Target pointing data
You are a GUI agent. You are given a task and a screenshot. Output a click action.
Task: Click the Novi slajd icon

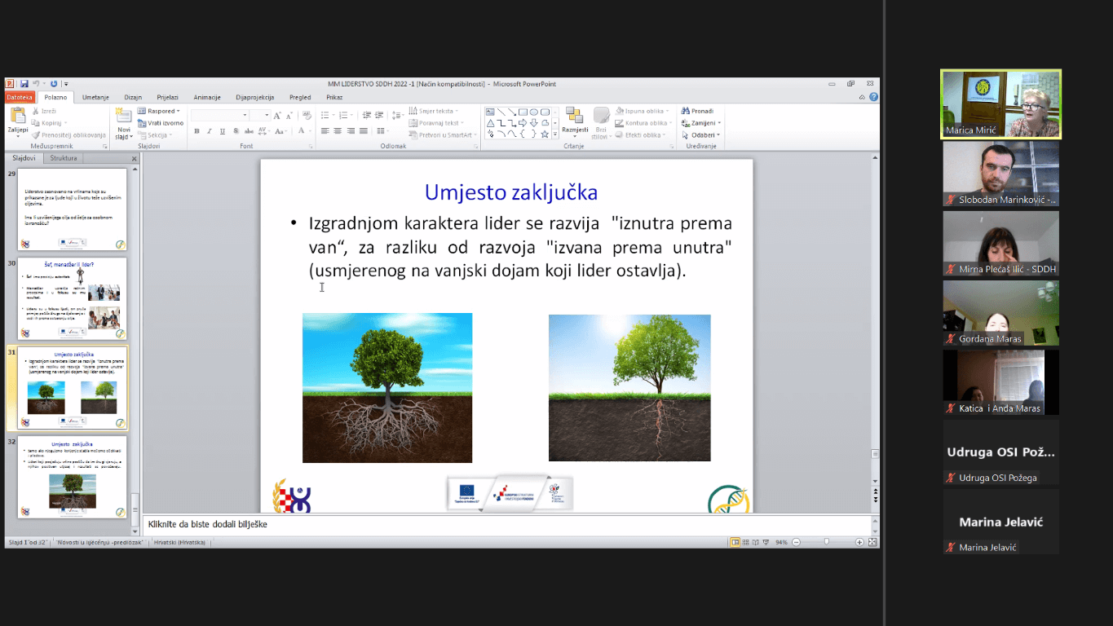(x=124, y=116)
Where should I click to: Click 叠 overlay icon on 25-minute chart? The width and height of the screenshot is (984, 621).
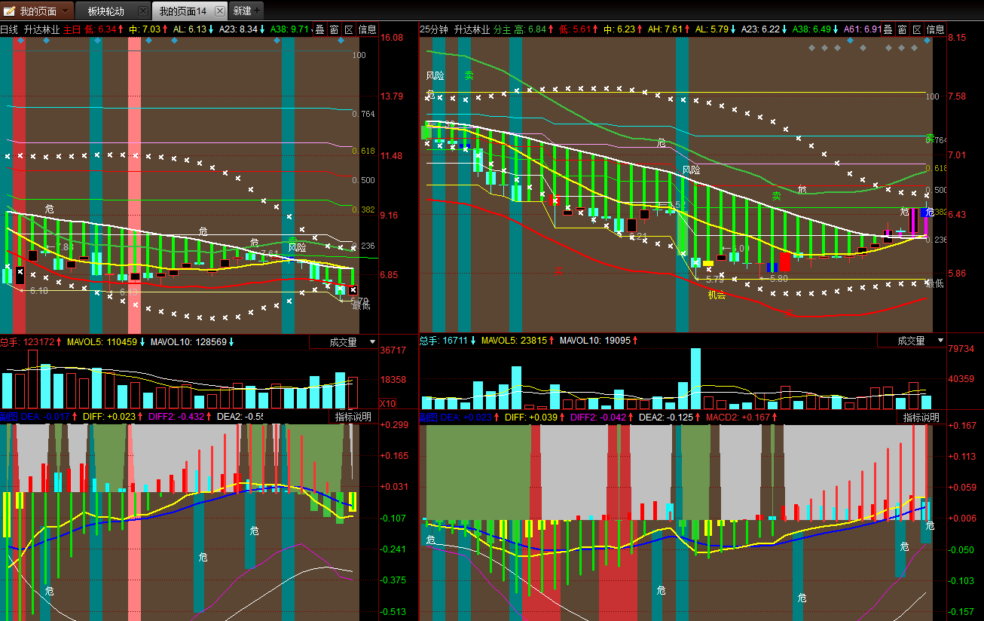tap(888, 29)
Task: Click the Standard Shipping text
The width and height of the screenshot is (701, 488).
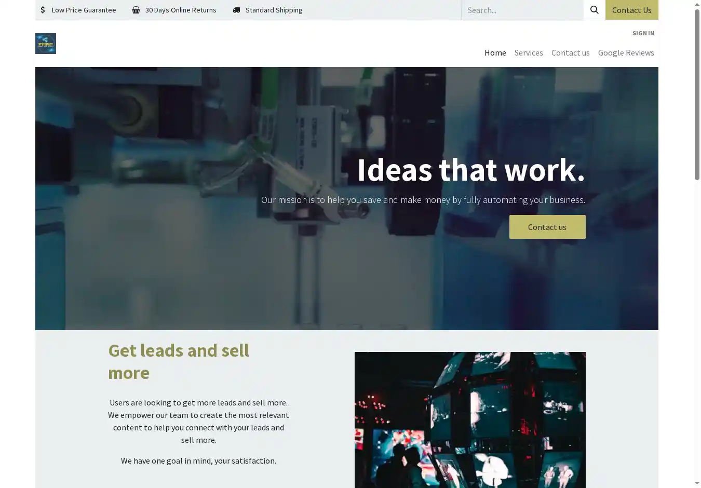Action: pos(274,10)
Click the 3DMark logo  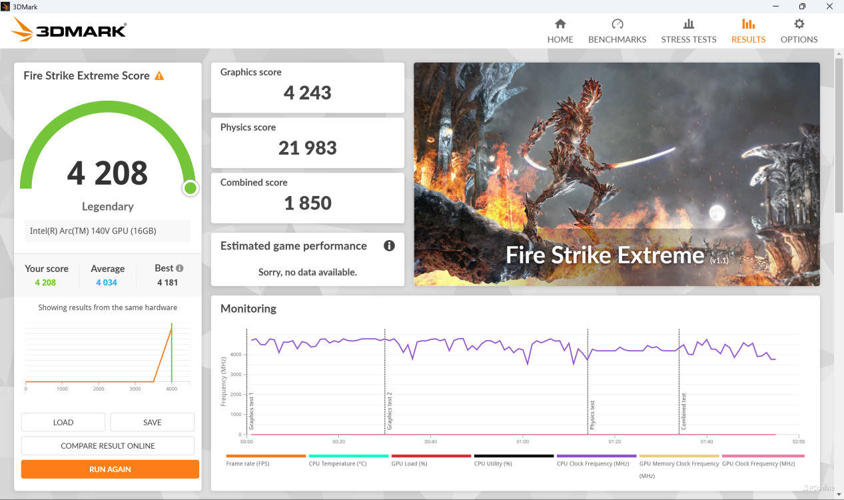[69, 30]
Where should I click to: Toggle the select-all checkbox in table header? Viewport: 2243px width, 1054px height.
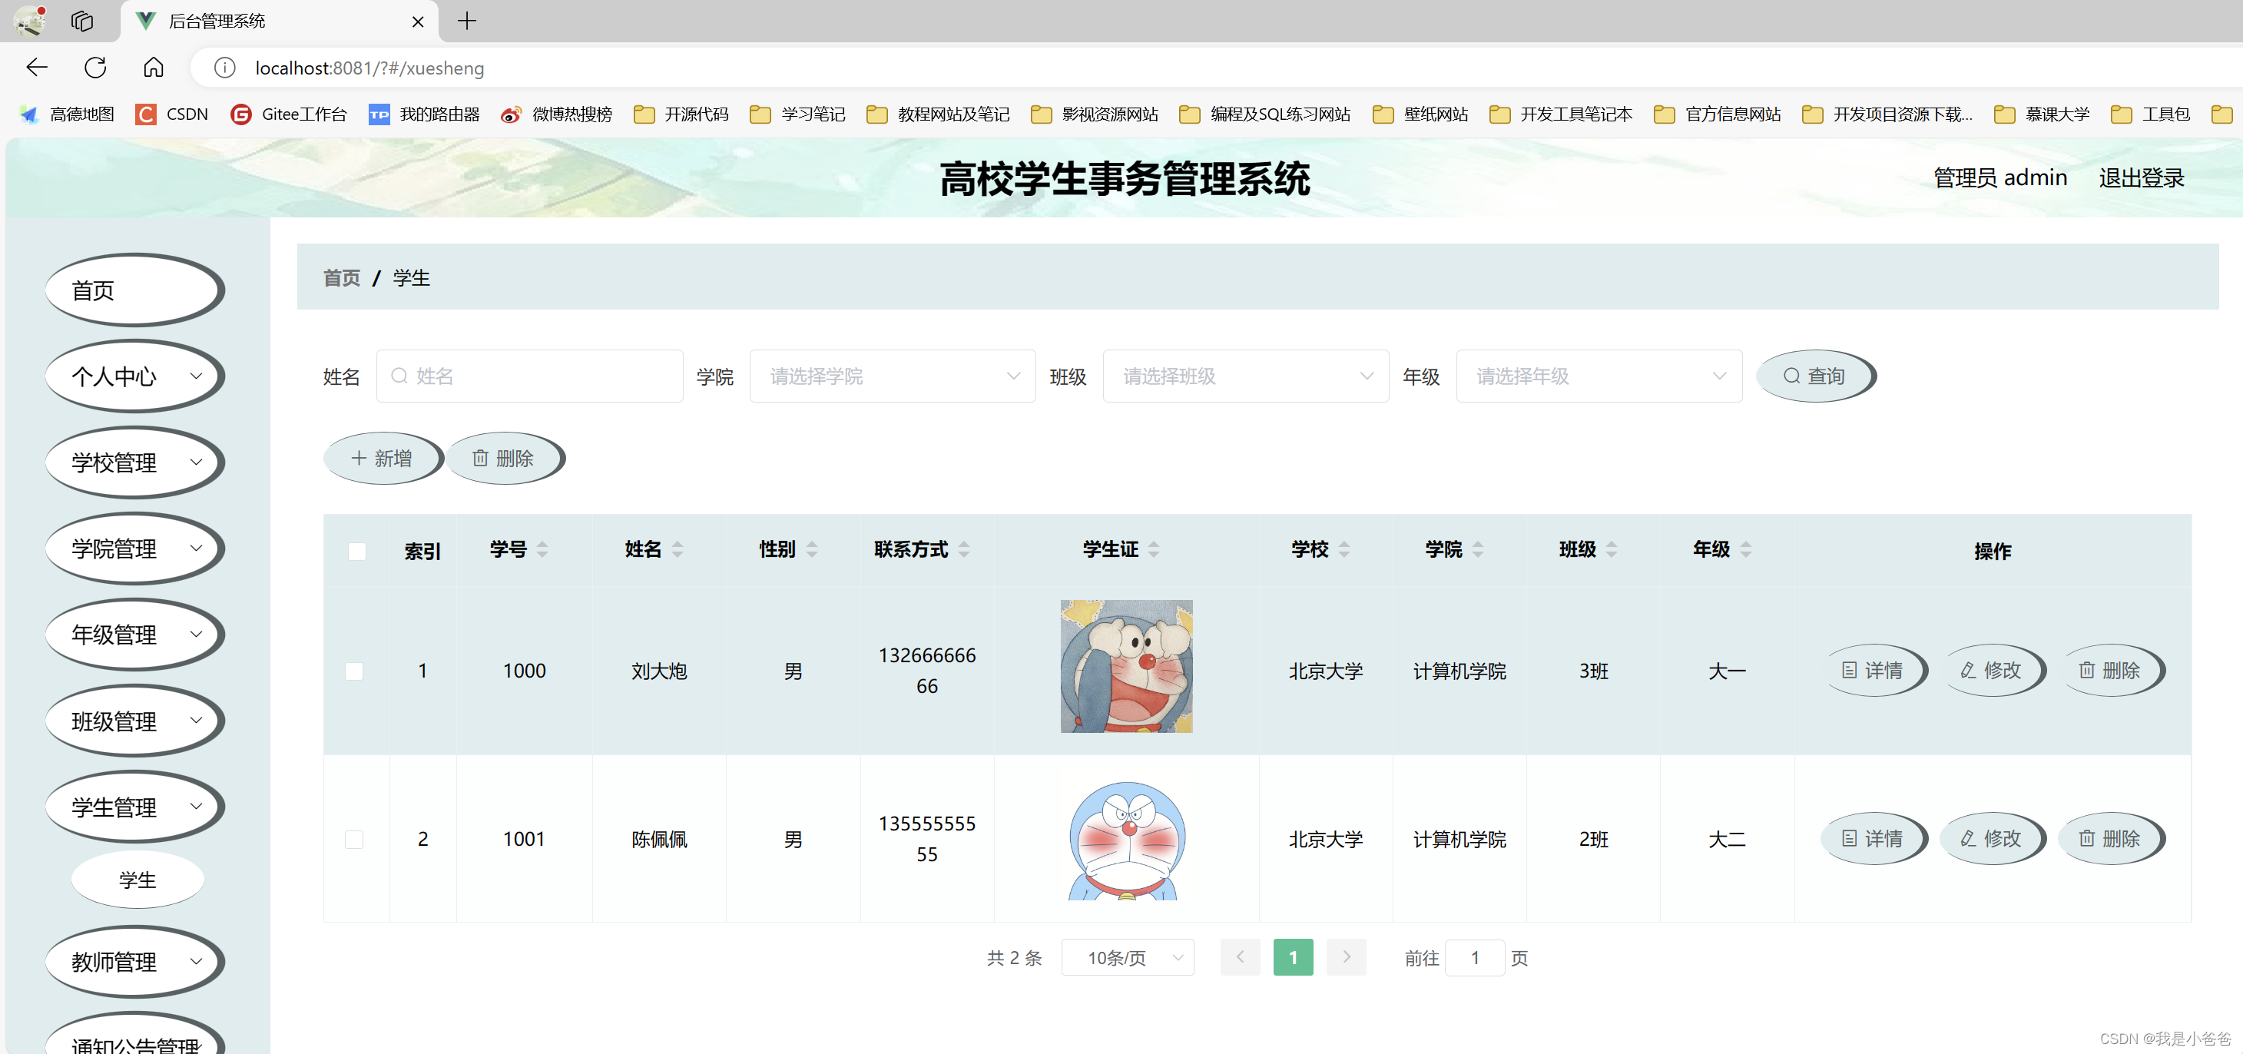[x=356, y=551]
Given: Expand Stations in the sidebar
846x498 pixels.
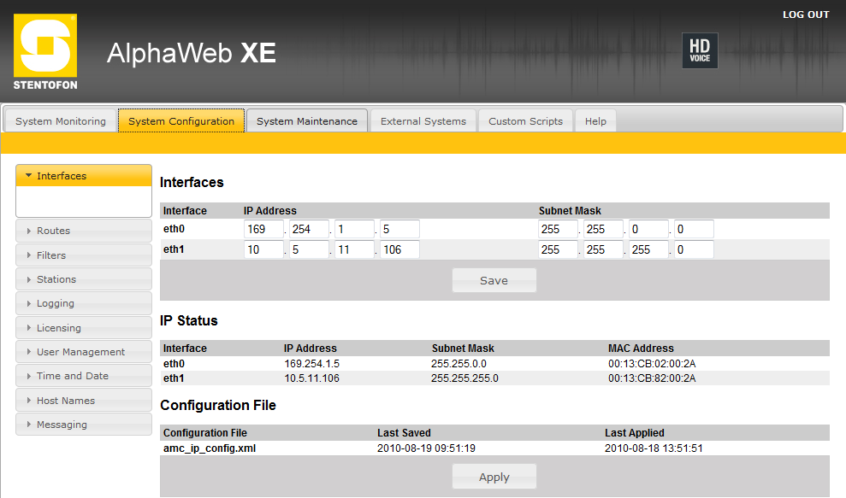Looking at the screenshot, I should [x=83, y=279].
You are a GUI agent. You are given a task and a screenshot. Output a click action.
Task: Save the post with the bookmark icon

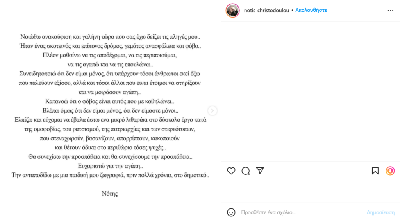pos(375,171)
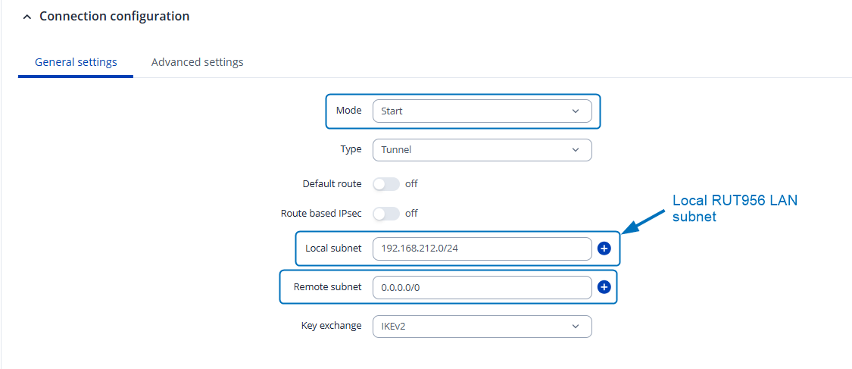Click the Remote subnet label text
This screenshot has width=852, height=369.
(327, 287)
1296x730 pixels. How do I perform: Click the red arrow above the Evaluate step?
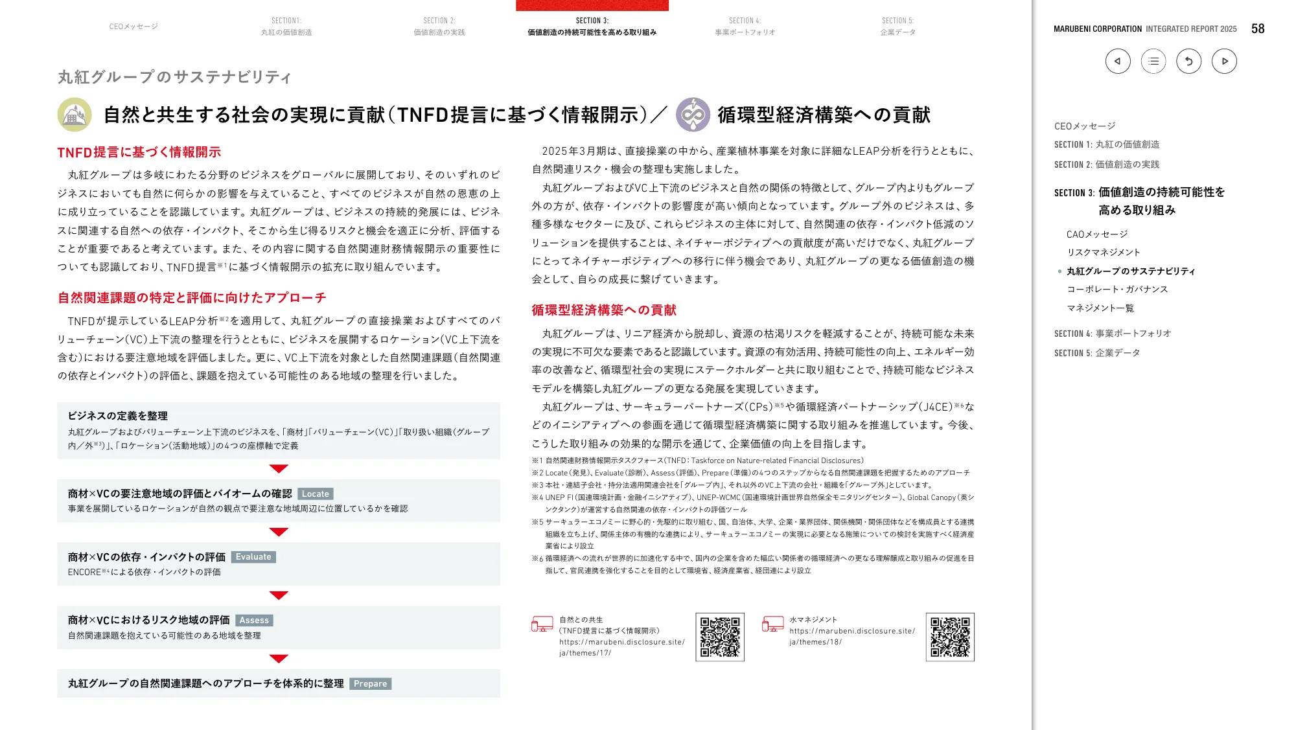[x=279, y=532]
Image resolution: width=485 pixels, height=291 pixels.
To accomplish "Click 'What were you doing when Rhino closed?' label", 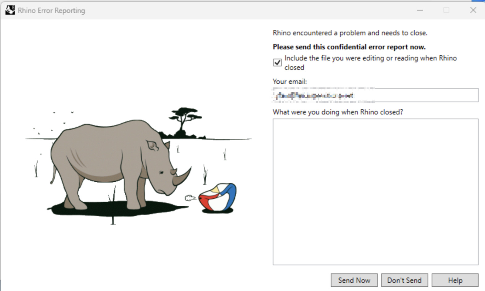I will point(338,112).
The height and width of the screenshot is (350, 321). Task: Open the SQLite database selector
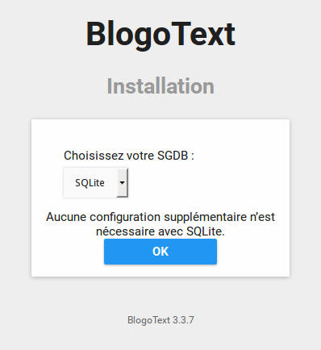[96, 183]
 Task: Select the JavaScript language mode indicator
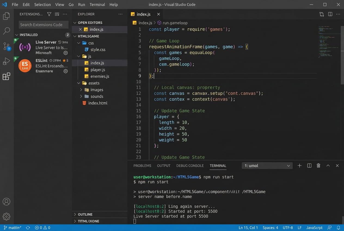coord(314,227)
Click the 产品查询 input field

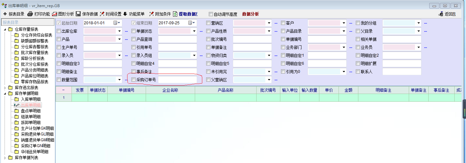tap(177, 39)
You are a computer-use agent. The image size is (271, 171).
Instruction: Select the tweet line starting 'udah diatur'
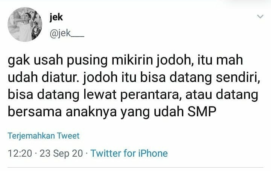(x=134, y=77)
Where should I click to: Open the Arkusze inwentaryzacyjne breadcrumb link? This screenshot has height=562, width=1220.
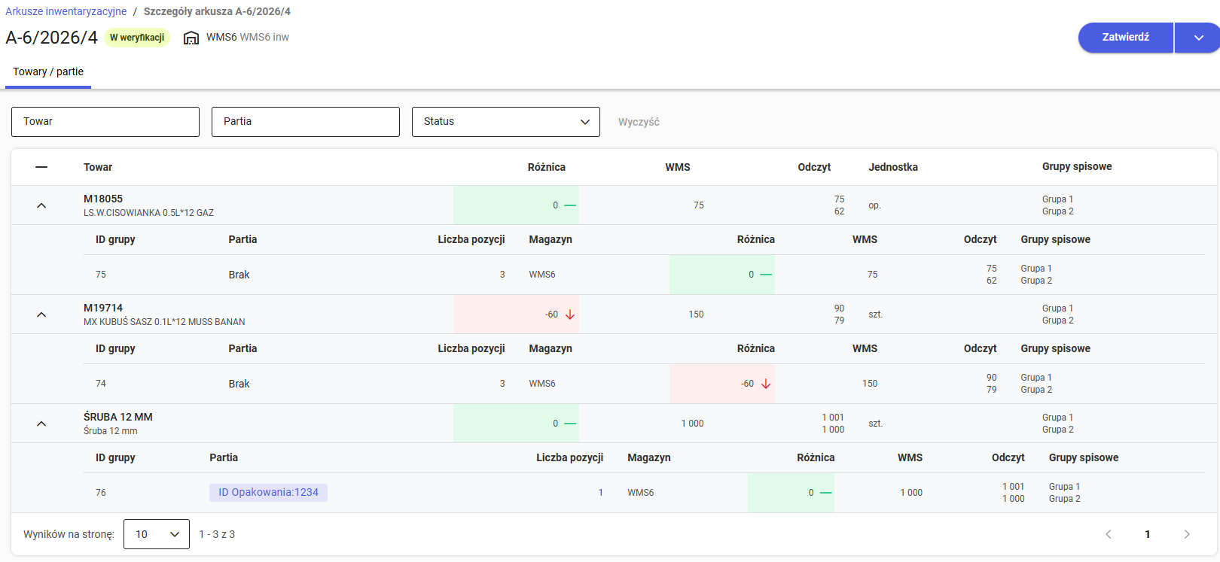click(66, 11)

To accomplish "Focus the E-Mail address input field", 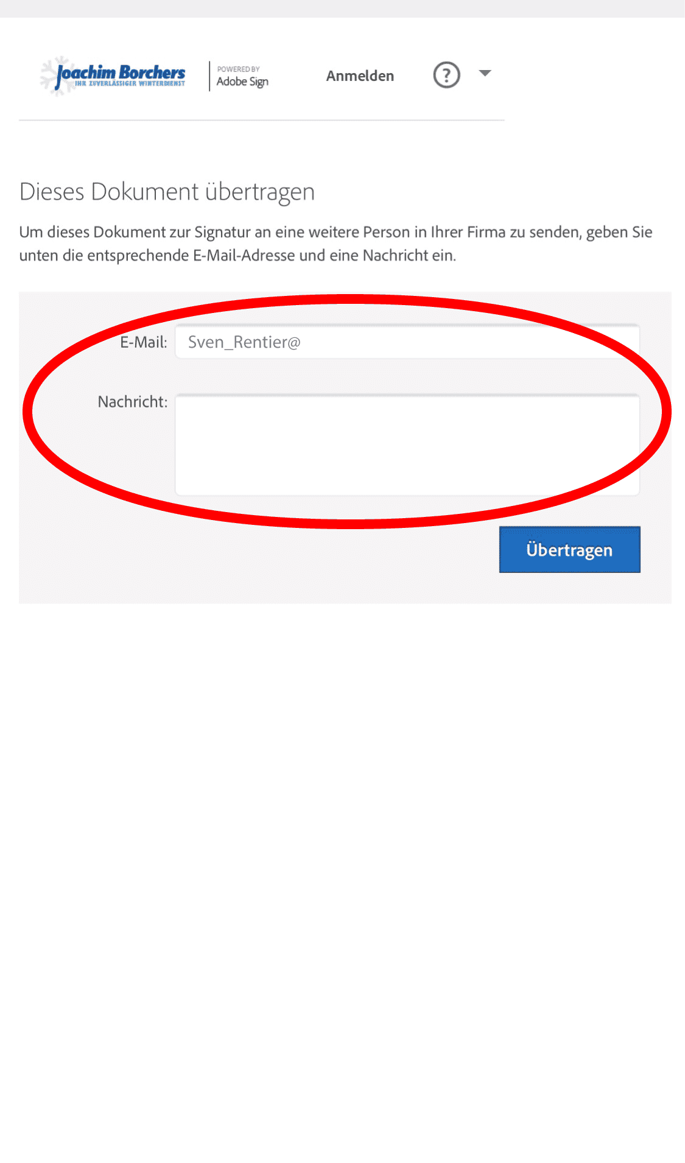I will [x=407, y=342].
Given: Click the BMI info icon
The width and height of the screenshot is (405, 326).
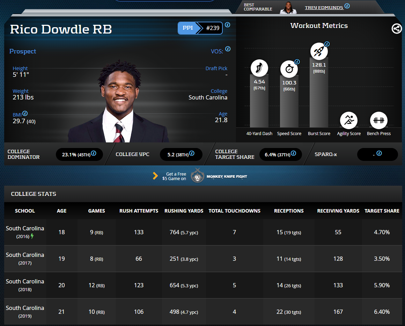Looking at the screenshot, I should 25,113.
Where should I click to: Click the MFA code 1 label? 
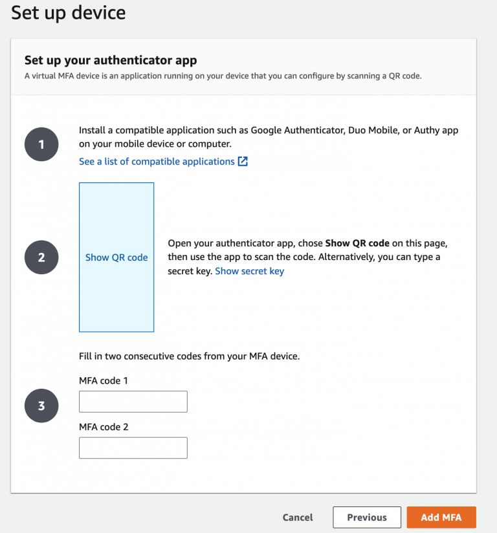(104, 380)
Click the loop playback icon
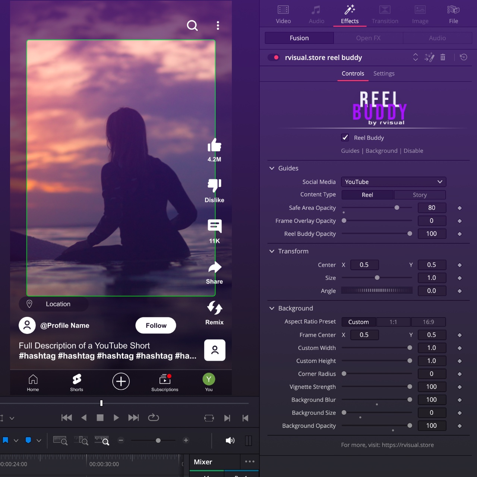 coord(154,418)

### EXERCISE BRIEF
Copy out the rows above from the line containing "Task: Select the" through the line containing "click(66, 11)", including both of those lines. Omit the pictures.

### RESULT
 Task: Select the JavaScript language mode indicator
coord(314,227)
Click the 产品查询 input field

tap(177, 39)
You are a computer-use agent. The image size is (271, 171).
Instruction: Select the tweet line starting 'udah diatur'
(x=134, y=77)
Where should I click to: Open the Arkusze inwentaryzacyjne breadcrumb link? This screenshot has height=562, width=1220.
click(66, 11)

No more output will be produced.